The crew has even found itself a sponsor.

“Mr. (Nicholas) Callesen of Callesen Wealth Management, we’re very appreciative of him buying us some shirts,” Mason said.

And lest you think these aging athletes can no longer get it done, “Slick” Helmboldt destroyed a bat Monday with a fearsome swing that sent both the ball and the top section of the bat into the outfield.

“One guy last week put three over the fence,” Schmeling said. “One bounced over my truck out in the parking lot.”

Not Aches, pains nor even a hematoma will keep these players off the field, though Mason admits some precautions must be taken.

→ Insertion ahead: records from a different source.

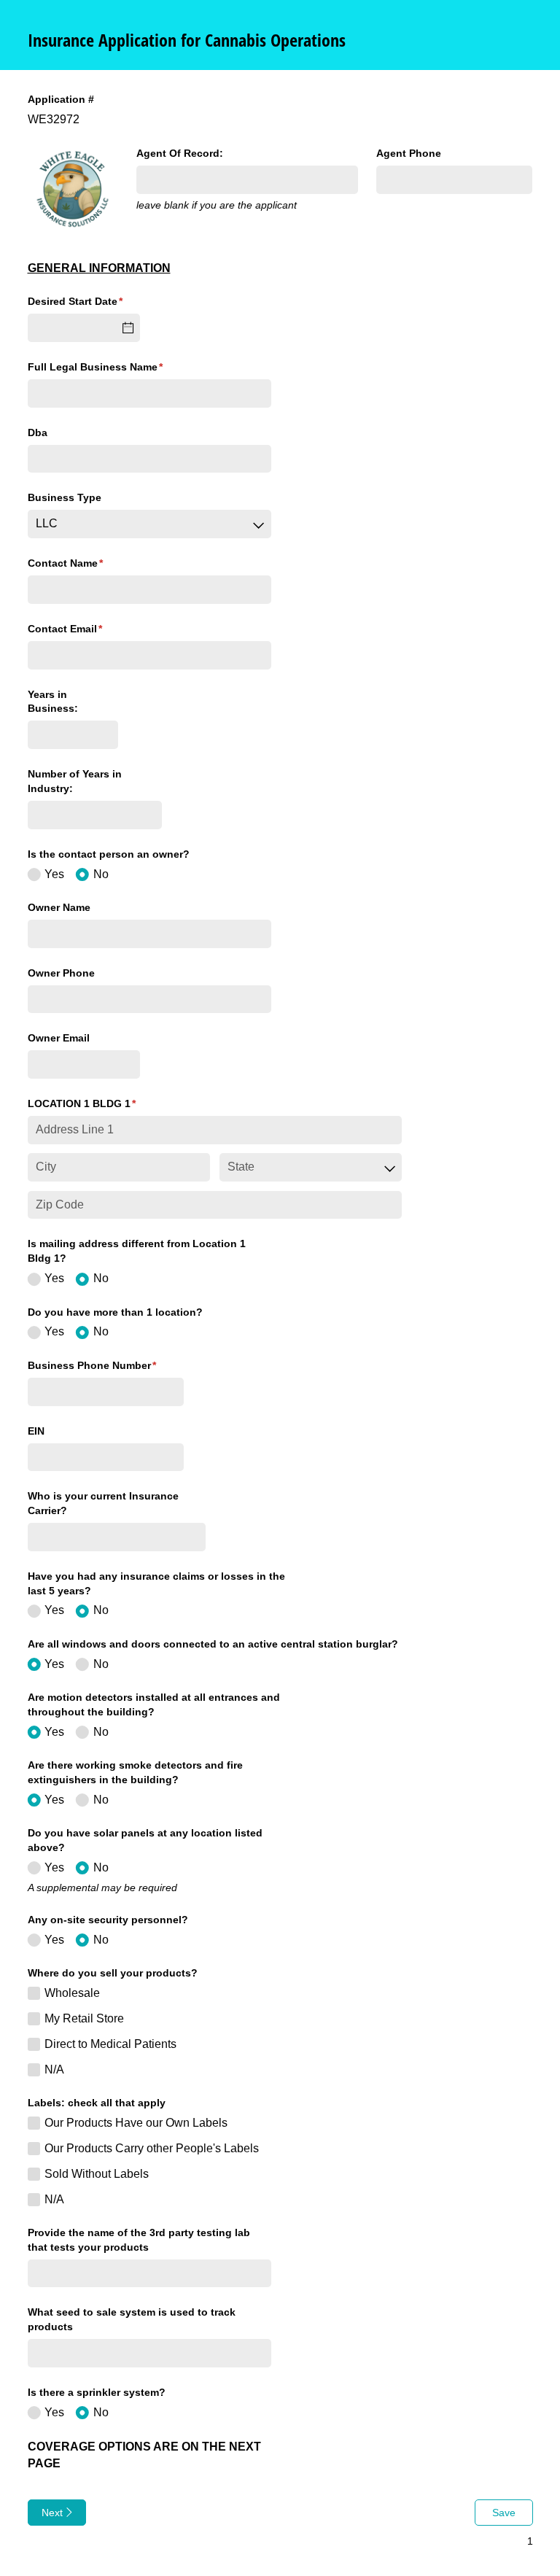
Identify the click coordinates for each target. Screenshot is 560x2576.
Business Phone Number (106, 1365)
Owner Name (59, 907)
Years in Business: (53, 701)
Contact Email (87, 629)
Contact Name (87, 563)
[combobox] (149, 524)
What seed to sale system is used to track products (132, 2319)
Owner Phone (61, 973)
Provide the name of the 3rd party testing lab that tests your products (139, 2240)
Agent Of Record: (179, 153)
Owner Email (59, 1038)
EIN (36, 1431)
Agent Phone (408, 153)
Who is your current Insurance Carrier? (103, 1503)
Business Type (64, 497)
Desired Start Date (84, 301)
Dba (37, 432)
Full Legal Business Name (117, 367)
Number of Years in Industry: (75, 781)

“We take it easy around the bases, most of us,” Mason said. “We take it one base at a time.”

The group meets at the First Street Beach softball fields every Monday and Wednesday at 10 a.m. and usually wraps up around noon.

“We start in May,” Mason said. “We play through June, July, August and if September is nice we play into September. I leave for Florida in October so we play for five months.”

The group has eight to 10 players who show up regularly, and there are always a few people who show up more sporadically. They have recruited new players from their churches or even by asking passersby if they would like to take a few at-bats. The crew is always on the lookout for more players.

“We’ve got about five guys on the DL,” Helmboldt said. “They get lame so easy. One guy was working on his boat and wrenched his back. He’s been out about a month.”

Mason would like those interested in joining to stop by the First Street Beach softball fields on a Monday or Wednesday morning. All you need is a glove and a nickname.

If you don’t have a glove, someone will happily lend you one. If you don’t have a nickname, one will be provided for you.